By that, he meant that in the worst scenario (for the pitcher), the man at the plate averages three hits in 10 at-bats and so does the man in the on-deck circle. That varies from matchup to matchup, but those are the averages. It is notable, again, that Hinch speaks as the manager of the league's best rotation for two years running, so that three-out-of-10 is probably optimistic. What he's saying is, he trusts his guys to make pitches and get outs and would rather not complicate matters with unearned baserunners.

"If it's extreme, I'm not against it," he said. "I'm going to use it again. I'm going to do it again. I'm unlikely to do it this weekend. Not to set the season record or try to make a big deal out of it, but just because of the way the games are being played. We've already clinched. We're trying to work through a couple things. And I like the stress on our pitchers. So, it's just not as smart a play as often as it's put in play.

"I think there's a number of things that we do that other teams don't do as often. We play very aggressively infield-in in the first three innings. That's not something traditionally teams have done but I love that our pitchers know that I'm trying to put pressure on their offense to have to score.
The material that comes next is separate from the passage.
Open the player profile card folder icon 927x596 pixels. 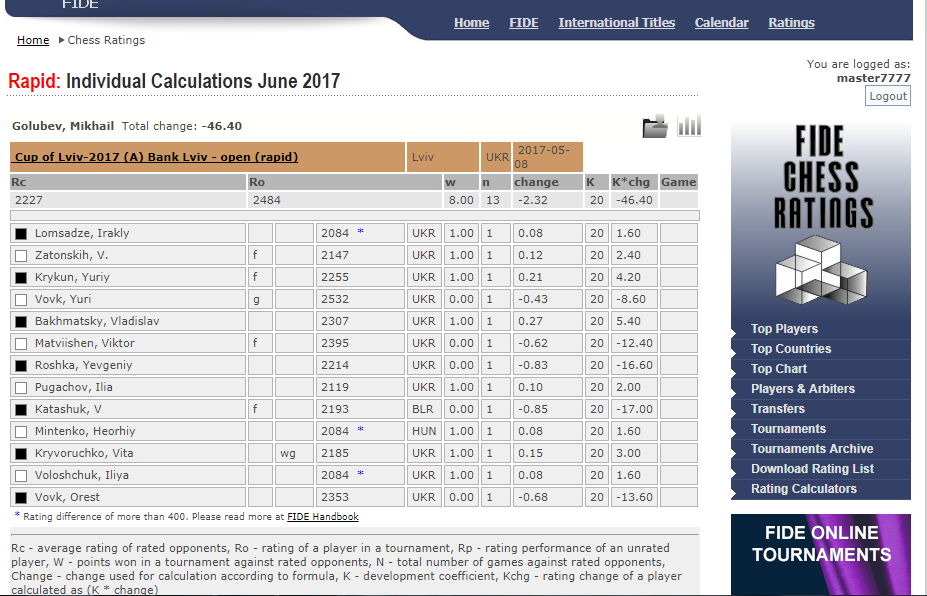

It's going to be hard to score against us. Secondly, while an open base is a consideration for a lot, I want our pitchers to find ways to get these hitters out. Again, there are extremes and there are situations where it makes total sense to do it, and I will do it again. Sometimes belief in your pitchers is a powerful thing."
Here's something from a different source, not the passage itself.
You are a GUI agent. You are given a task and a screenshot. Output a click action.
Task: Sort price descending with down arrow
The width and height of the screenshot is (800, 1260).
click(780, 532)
Hinch said he'd once asked Verlander about pitching through potentially dangerous situations, and how in the past his managers might signal to him that this was a moment in which to be careful.

"He's like," Hinch said, "'I've never really pitched around anyone in my career.' "

"Especially," Verlander said Friday, "in the regular season, when you're playing the long game."

Astros general manager Jeff Luhnow did not recall a thunderbolt moment in which a handful of baseball operations guys were hanging out, talking ball, when someone shouted, "Intentional walks are dumb," leading to broad agreement and toasts to the memory of the dumb intentional walk.

"I wish there was a moment like that," he said with a chuckle. "A.J. has a really good feel for what he has to do to win games."

So the Astros shift, they choke off runs earlier than most (or try) and, for another, they pitch through places where other organizations might seek the softer landing. Their staff had struck out an MLB-best 1,636 batters in 2019, with still three games to play, 51 off their record from last season. So, Hinch leans to that.

Maybe that changes slightly in the coming postseason, and almost certainly could were the Astros to reach the World Series and play games in a National League park and by National League sensibilities. And even then …

"As far as we know, we don't walk anybody," Cole said. "So there you go. Basically we have a Pavlovian response."